Sometimes when I am feeling overwhelmed with how much work I have to do, I start thinking about what tasks I can give away. At times this is just idle mind-wandering while I'm avoiding something, but thinking like this can help me prioritize what I need to do and what can be done by someone else. Occasionally this thinking helps me identify a task I can give away, thus freeing me a bit of time and, more importantly, a bit of mind space.
At this point in my teaching career, giving away certain tasks can be good for more than just me. I have work-study assistants in the studio who earn money and gain experience when they take over studio maintenance jobs. Students in my clay classes also benefit from the experience of leading tours of the studio and showing visiting groups of children how to throw a bowl on the wheel.
When I delegate duties and tasks at work, I like to think that I am exhibiting good leadership qualities while also finding time to perform the pressing jobs that must be done by me. Ironically, I don't have much experience with delegating tasks in my studio at home, except to my husband (who graciously helps me clean bike parts, alter metal pipes and safety-wires sculptures) and my daughter (who will make up her own task if I don't find one for her).
I always used to ponder what I would do when I became a rich and famous artist. I certainly remember considering, as early as high school, what jobs I would have an assistant do when I reached the elevated level at which one hires an assistant. At this early stage, I suspect the tasks I envisioned ran along the lines of someone to wash my brushes and cut my mats (I've always hated cutting mats). In college and graduate school the question became a bit more pointed as I was, more often, the assistant doing the tedious clay-mixing job for the successful professional artist who could afford to hire these jobs out.

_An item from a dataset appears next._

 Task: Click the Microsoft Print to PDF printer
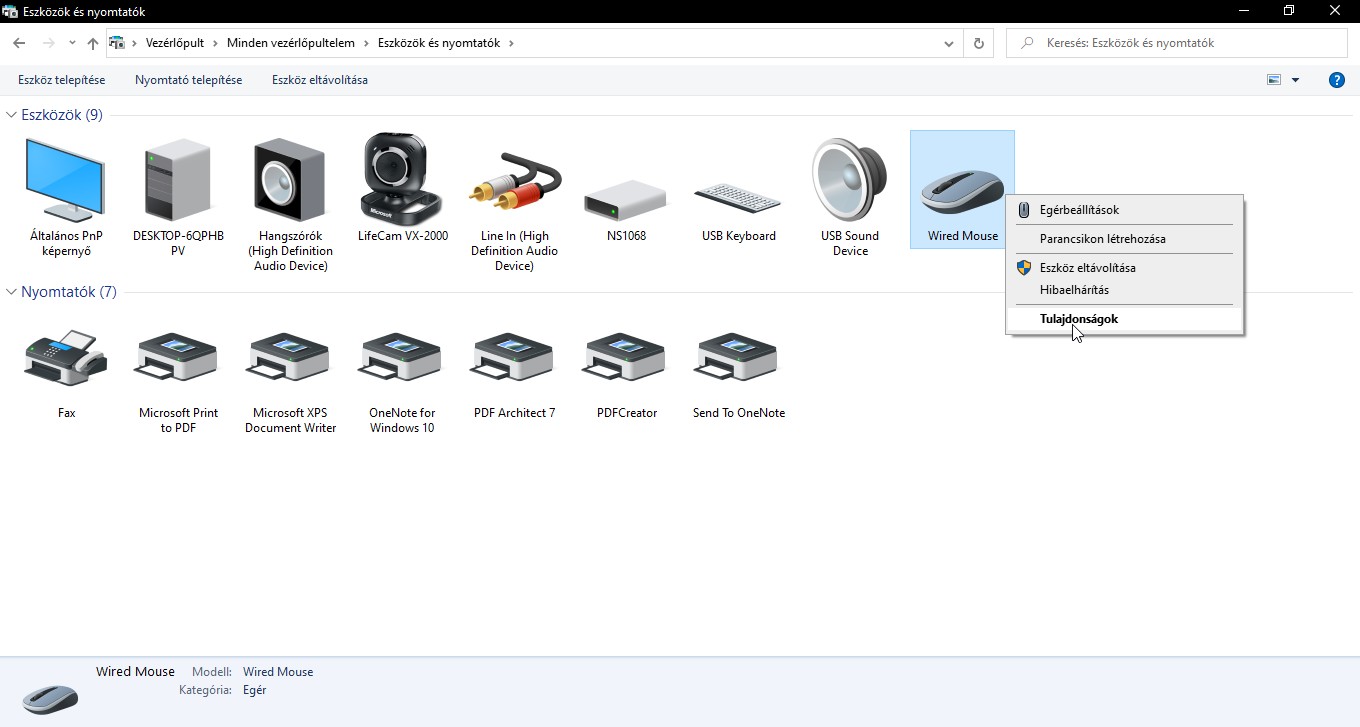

Now sometime in the last few years it began to occur to me that I am, at least sometimes, the harried, overworked professional artist who could use some help around the studio. I don't have a clay mixer in my home studio, so recycling clay, the obvious job for the clay studio grunt, is already one I hire out to Seattle Pottery. Lately a few more tedious jobs have come to my attention as possible to hire out. In Pasco, installing my show, I had some help (by which I mean Randy did it all) screwing in 100 L screws and putting up the scary high pieces in my wall installation. Recently, as I was discussing my frustration at taking professional quality images at my show (discussing with a professional photographer, I might add), I realized that maybe that's a place to delegate, too.

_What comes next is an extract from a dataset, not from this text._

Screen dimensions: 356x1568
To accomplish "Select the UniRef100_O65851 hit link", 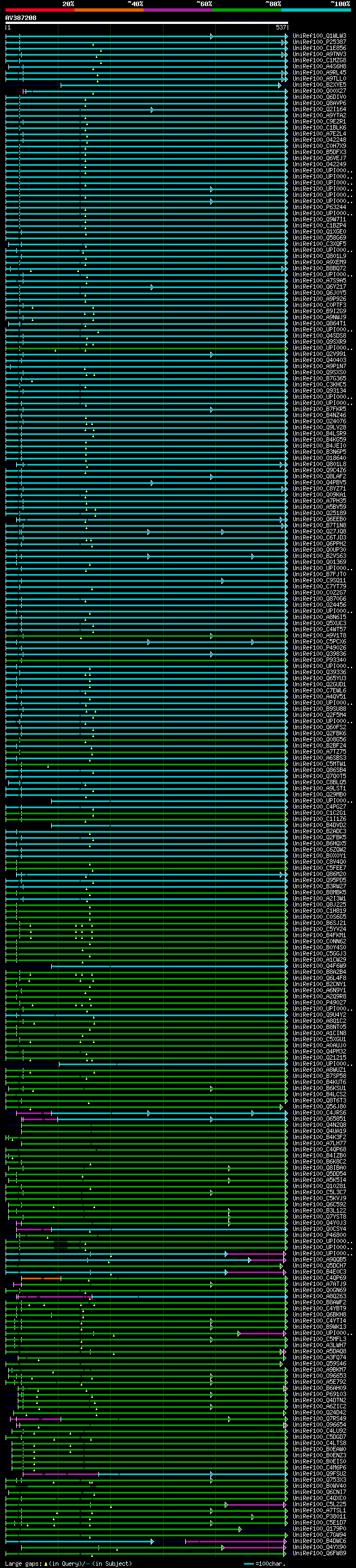I will point(319,1119).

I'm not quite comfortable delegating in my own home or my own studio, but maybe that's worth a look. When I was a teenager, considering my future assistants, I'm pretty sure my visions of the artistic fame that necessitates the hiring of an assistant were a little loftier than my current status. Of course back then my friends were planning on marrying movie stars and royal heirs. At this point, hiring someone to take photos of my work and hiring someone to help clean up and prepare my studio is starting to sound like a pretty reasonable idea.